Across the country, food banks are beginning to prepare for the influx of federal workers seeking help. The Capital Area Food Bank, which serves residents of Washington, D.C. and neighboring suburbs in Maryland and Virginia, estimates that 100,000 federal workers in the area could struggle to afford food during a shutdown given their income and the high cost of living in the D.C region, said the organization’s CEO, Radha Muthiah.

During the last shutdown, the food bank distributed weekly food boxes to about 4,000 households at temporary locations in grocery store parking lots specifically for federal employees. They have also seen an increase in demand from the food banks they work with in the area. A closure would come as the organization is already experiencing demand well above pre-pandemic levels.

“It is a difficult economic and financial time for most families,” Muthiah said. “A shutdown would place incredible strain on a network that has already been running at full speed through three years of the pandemic.”
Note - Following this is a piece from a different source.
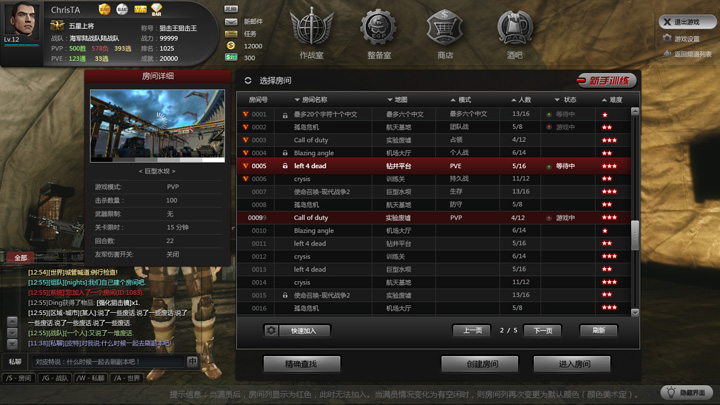Click the room list vertical scrollbar handle

pyautogui.click(x=635, y=236)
Federal food assistance under the Supplemental Nutrition Assistance Program, formerly known as food stamps, will be distributed to recipients for the month of October, according to a Department of Agriculture spokesperson. But it’s unclear what would happen to benefits in the longer term if the closure lasts longer than a month, which could put even more strain on food banks.
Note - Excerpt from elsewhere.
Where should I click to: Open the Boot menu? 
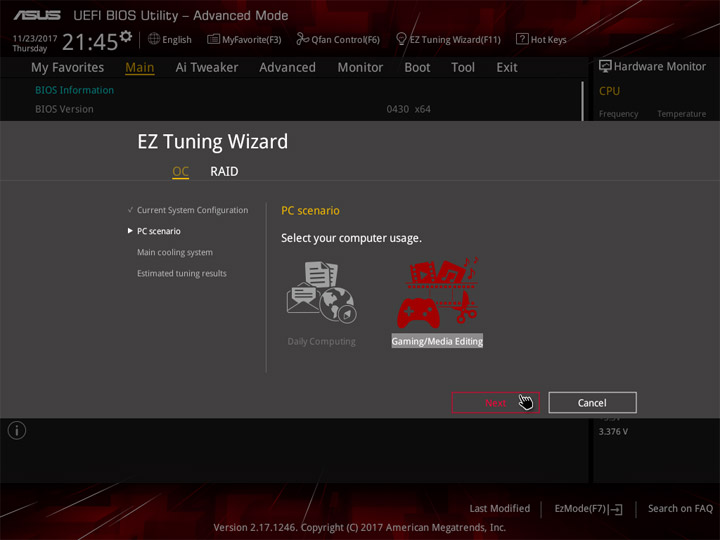point(417,68)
“There are 330,000 food stamp recipients in our region. If they do not receive their allotment for a whole month, we as supplementary nutrition providers cannot meet this need,” Muthiah said. “If this program were turned off for a month, it would simply be impossible.”

At the Federal Emergency Management Agency, union president Steve Reaves said he worries about the morale of his colleagues who are already under pressure to respond to a growing number of weather-related events. During the last shutdown, he had to dip into his retirement savings to pay his mortgage.

“We experienced a brain drain during the last shutdown where everyone dropped their pensions and a lot of people left. So we had a significant loss last time,” Reaves said. “I would imagine we will have it again if that were a longer period of time. You’re talking about long-term implications for planning and emergency management.”